On Horizon specifically, Zeller calculated capital efficiency at approximately $24 spent for every $1 earned, with actual productive lending volume of closer to $135 million against larger reported headline figures.
Protocol Metrics Amid the Turbulence
Aave remains one of the largest decentralized lending protocols by total value locked, currently sitting at approximately $27.2 billion according to DefiLlama. The protocol draws roughly 99,200 monthly active users, according to Coinlaw.io. It has processed over $1 trillion in cumulative lending volume and generated $83.3 million in fees over the past 30 days. But AAVE, the governance token, has fallen more than 40 percent over the past year from highs above $300, trading near $117 at the time of writing.
The token dropped roughly 7 percent in the week following BGD's departure announcement.
What This Means for Users in South Asia and Africa
For users in South Asia and Africa, the governance breakdown carries practical implications. Aave is among the DeFi lending platforms with a presence in markets where formal banking access is limited, and users in countries including Nigeria, Kenya, India, and Pakistan have turned to the protocol as an alternative to traditional credit markets.
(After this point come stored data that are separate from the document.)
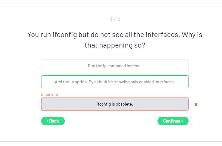Click the red X incorrect mark
222x146 pixels.
pyautogui.click(x=196, y=104)
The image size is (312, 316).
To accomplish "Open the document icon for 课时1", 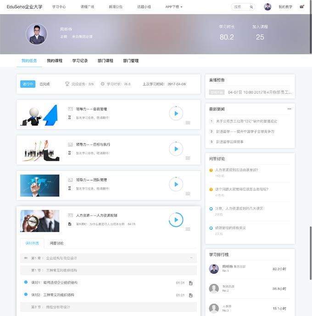I will pyautogui.click(x=191, y=283).
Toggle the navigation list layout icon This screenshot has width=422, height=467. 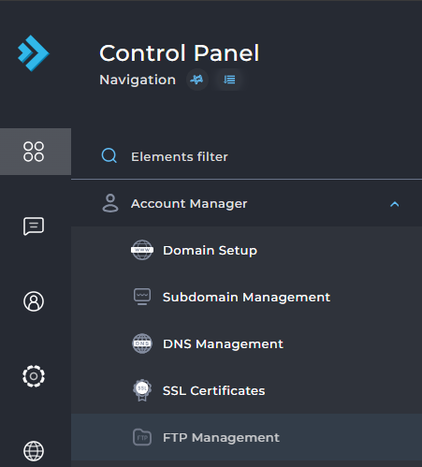pyautogui.click(x=229, y=80)
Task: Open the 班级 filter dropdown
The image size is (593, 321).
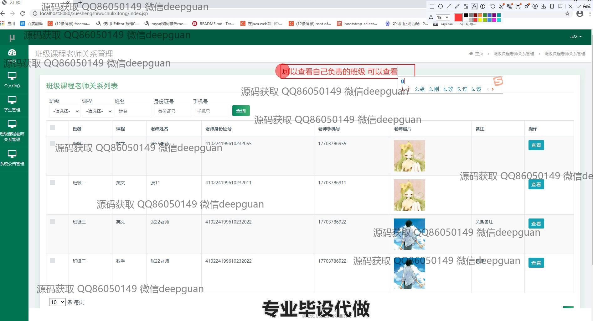Action: coord(65,111)
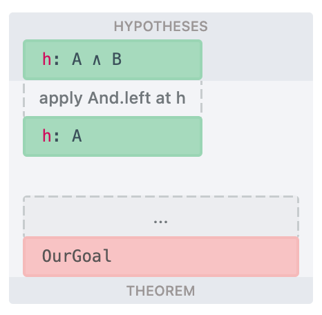The width and height of the screenshot is (322, 315).
Task: Click the word And.left in the tactic
Action: pyautogui.click(x=120, y=98)

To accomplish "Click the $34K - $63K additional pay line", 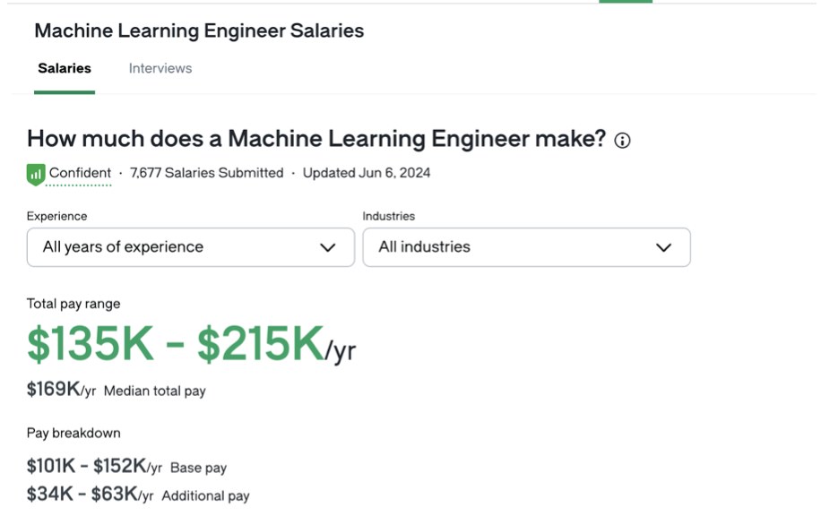I will 138,495.
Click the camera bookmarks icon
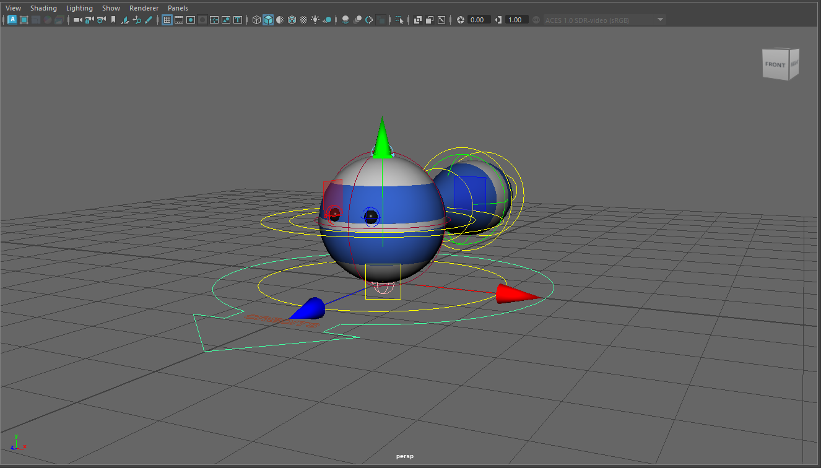The width and height of the screenshot is (821, 468). [x=113, y=20]
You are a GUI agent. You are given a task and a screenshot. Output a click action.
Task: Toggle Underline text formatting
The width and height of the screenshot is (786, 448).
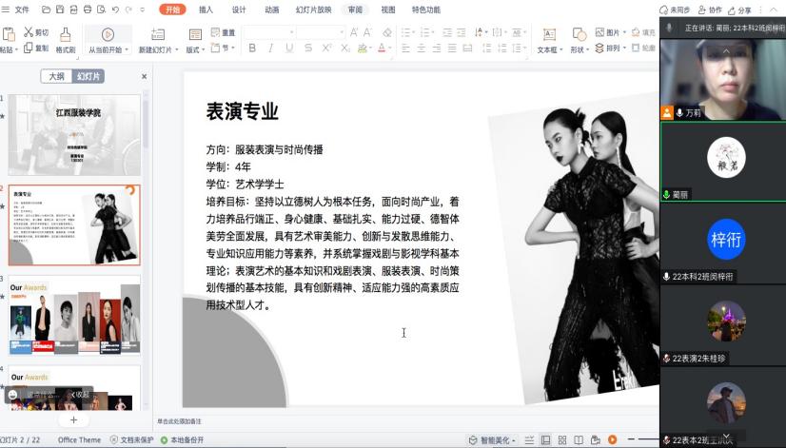tap(289, 49)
The simultaneous exit of both ACI and BGD Labs leaves Aave's security review process and upgrade pipeline in a transitional state. Until replacement contributors are in place, the V4 migration timeline carries execution risk. Aave V3, still the dominant version by total value locked, will also have no confirmed maintenance team beyond June 2026, a gap with direct implications for developers and users building on the current infrastructure.
GHO, Aave's stablecoin product, has undergone iteration since GHO v1 drew criticism for underperformance. The current version is designed for dollar-denominated savings and liquidity and carries particular relevance in high-inflation environments. Analysts note that currency volatility in markets such as Nigeria and India has contributed to broader user interest in dollar-pegged instruments, and governance uncertainty around GHO's development roadmap warrants close monitoring by users who depend on it.
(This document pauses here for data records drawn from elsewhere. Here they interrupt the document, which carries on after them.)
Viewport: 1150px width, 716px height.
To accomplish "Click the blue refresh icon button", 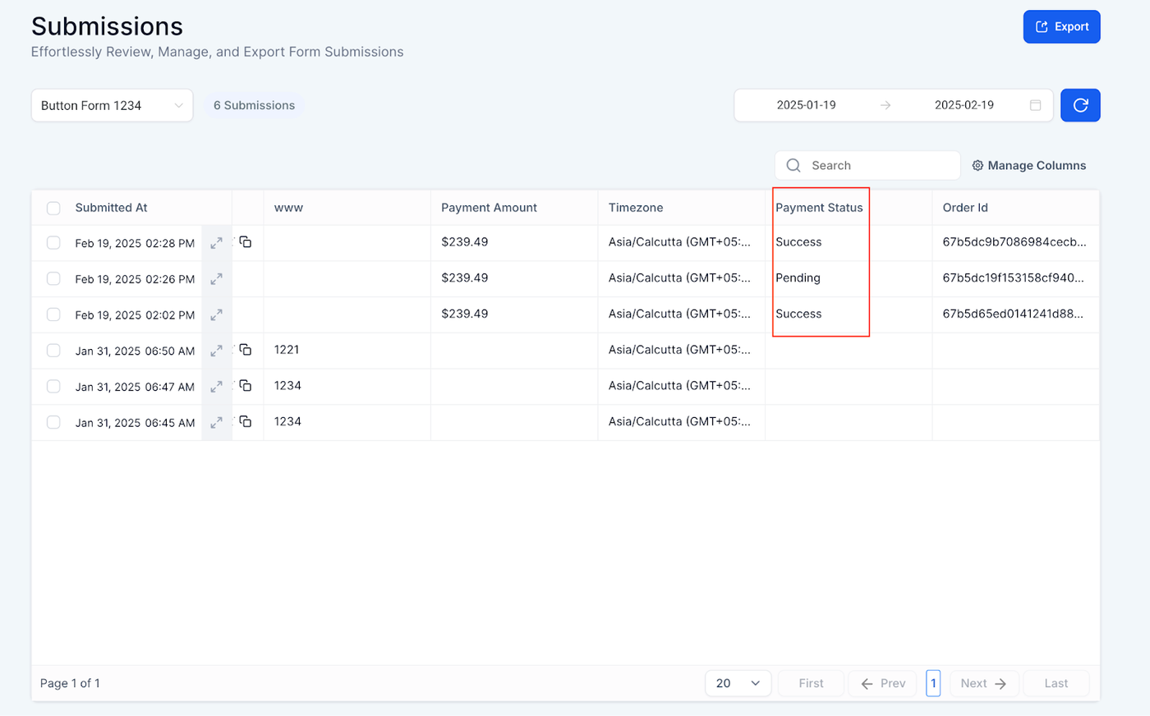I will tap(1080, 105).
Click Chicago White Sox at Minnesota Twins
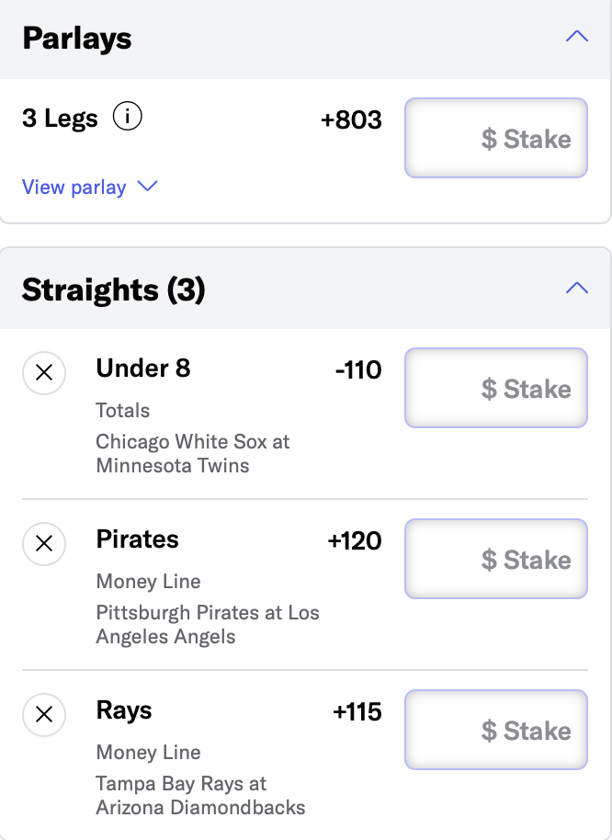Image resolution: width=612 pixels, height=840 pixels. pos(192,454)
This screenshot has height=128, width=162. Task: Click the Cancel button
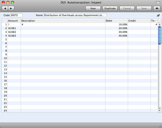[127, 8]
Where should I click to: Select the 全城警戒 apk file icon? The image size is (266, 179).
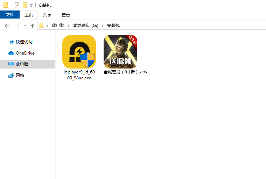(120, 52)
The broader pattern also matters for emerging market regulators. According to data compiled by Ainvest and research published via ScienceDirect spanning more than 200 DAOs, the top 10 percent of token holders control over 76 percent of voting power. That concentration compares with approximately 39 percent among traditional public companies, and it is compounded by the fact that only around 17 percent of token holders typically participate in votes at all, giving concentrated holders an outsized influence over outcomes. Regulators in India and Nigeria, who have signaled scrutiny of DAO governance structures, may find the Aave case instructive as they evaluate whether DAOs are genuinely decentralized or effectively founder-controlled.
What Comes Next
ACI has committed to completing governance responsibilities and handing off infrastructure during the wind-down period. The Aave DAO will need to identify replacement service providers for both technical development and independent governance oversight as BGD's exit approaches in April.
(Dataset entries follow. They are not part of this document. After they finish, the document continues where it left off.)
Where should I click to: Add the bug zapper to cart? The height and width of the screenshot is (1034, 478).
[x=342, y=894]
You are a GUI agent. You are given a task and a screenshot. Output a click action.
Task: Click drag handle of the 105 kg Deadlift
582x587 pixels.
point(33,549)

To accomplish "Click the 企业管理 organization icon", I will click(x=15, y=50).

The V4 launch timeline and GHO's continued development now rest primarily with Aave Labs, giving the organization considerably more influence over Aave's roadmap than it held six months ago, a shift that governance analysts have flagged as a concern. Aave V3, which remains the protocol's dominant deployment by total value locked, will have no confirmed maintenance team after BGD's proposed security retainer expires in June 2026, a detail that carries the most immediate weight for the developers and users across South Asia and Africa who currently depend on V3 infrastructure.